Julie philosophe, Bandeau de début de chapitre
Julie philosophe, Bandeau de début de chapitre

CHAPITRE IX.

Julie quitte l’ermite. Elle se rend à Spa, et de là à Aix. Un aristocrate devient amoureux d’elle. Il l’enlève. Nouvelle conversion opérée par notre héroïne. Reconnaissance de Julie. Elle revient à Aix avec le nouveau patriote.

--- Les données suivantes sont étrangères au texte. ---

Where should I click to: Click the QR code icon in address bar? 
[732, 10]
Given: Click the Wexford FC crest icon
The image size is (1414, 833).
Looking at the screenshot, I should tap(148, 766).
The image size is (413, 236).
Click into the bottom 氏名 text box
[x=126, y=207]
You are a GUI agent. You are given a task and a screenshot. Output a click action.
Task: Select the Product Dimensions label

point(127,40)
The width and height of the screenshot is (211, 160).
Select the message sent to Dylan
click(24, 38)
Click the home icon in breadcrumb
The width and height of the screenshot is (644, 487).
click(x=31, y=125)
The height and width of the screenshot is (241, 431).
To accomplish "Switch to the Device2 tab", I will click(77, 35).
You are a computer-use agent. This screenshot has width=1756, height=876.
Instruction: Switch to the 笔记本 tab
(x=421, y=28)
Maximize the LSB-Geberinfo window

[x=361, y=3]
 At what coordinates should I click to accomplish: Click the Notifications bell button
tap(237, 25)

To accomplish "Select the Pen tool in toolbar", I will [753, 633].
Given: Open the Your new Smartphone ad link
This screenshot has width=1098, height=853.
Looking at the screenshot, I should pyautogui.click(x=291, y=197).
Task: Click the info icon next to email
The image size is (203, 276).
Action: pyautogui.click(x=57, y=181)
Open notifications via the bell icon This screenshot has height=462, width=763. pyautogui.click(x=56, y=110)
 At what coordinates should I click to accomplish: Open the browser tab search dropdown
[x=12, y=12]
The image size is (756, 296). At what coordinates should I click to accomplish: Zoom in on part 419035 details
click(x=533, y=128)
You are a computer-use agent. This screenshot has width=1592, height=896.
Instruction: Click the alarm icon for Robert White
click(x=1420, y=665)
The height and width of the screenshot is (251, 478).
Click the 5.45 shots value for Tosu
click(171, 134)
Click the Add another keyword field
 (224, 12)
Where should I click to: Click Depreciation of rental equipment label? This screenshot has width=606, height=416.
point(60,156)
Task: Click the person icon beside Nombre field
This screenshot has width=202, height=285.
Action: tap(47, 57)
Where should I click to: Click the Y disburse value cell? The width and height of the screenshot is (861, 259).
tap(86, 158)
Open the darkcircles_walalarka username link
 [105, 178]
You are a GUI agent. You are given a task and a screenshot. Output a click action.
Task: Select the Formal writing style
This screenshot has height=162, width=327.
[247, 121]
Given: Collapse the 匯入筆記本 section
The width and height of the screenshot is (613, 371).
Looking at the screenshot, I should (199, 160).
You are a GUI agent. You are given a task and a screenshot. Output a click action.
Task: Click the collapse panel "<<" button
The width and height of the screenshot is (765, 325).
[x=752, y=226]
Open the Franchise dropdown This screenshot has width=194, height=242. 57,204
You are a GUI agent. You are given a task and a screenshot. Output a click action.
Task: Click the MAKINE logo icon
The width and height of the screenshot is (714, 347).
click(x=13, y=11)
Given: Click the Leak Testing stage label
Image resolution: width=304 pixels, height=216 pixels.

Ils sont passés ces temps où la noblesse française, si elle s’enorgueillissait de ses titres et de ses exploits, ne faisait au moins rien qui démentît sa haute origine ; ses mœurs étaient aussi pures que son courage ; la franchise, la grandeur d’âme, la générosité caractérisaient ces preux Chevaliers, défenseurs zélés de la patrie et des belles. Pleins de respect pour un sexe qui savait encore le mériter, ils ne cherchaient à plaire que par leurs soins et leur tendresse, et en affrontant les dangers, en s’exposant mille fois à la mort ; l’idée que la dame de leurs pensées serait instruite de leurs valeureux efforts, était déjà pour eux la plus belle récompense ; enfin c’était par une suite ininterrompue de hauts faits et de dévouement amoureux qu’ils parvenaient au cœur de leurs maîtresses, et le chemin de la gloire et de l’honneur les conduisait d’un même pas au temple de l’amour et de l’immortalité.

Malheureusement il n’est plus d’Amadis des Gaules, de Roland ; il n’est plus même de Don Quichotte ; notre noblesse, en conservant toute sa fierté, a perdu ses mœurs ; l’amour qui était chez elle une vertu, est devenu un vice ; la galanterie a été substituée à la vraie tendresse, la séduction au dévouement amoureux, et le libertinage à la sensibilité ; cette passion qui devrait toujours être le premier mobile de notre bonheur, est pour elle une source de malheurs et d’écarts, et si elle a encore conservé son courage, c’est que la bravoure forme le fond du caractère des Français.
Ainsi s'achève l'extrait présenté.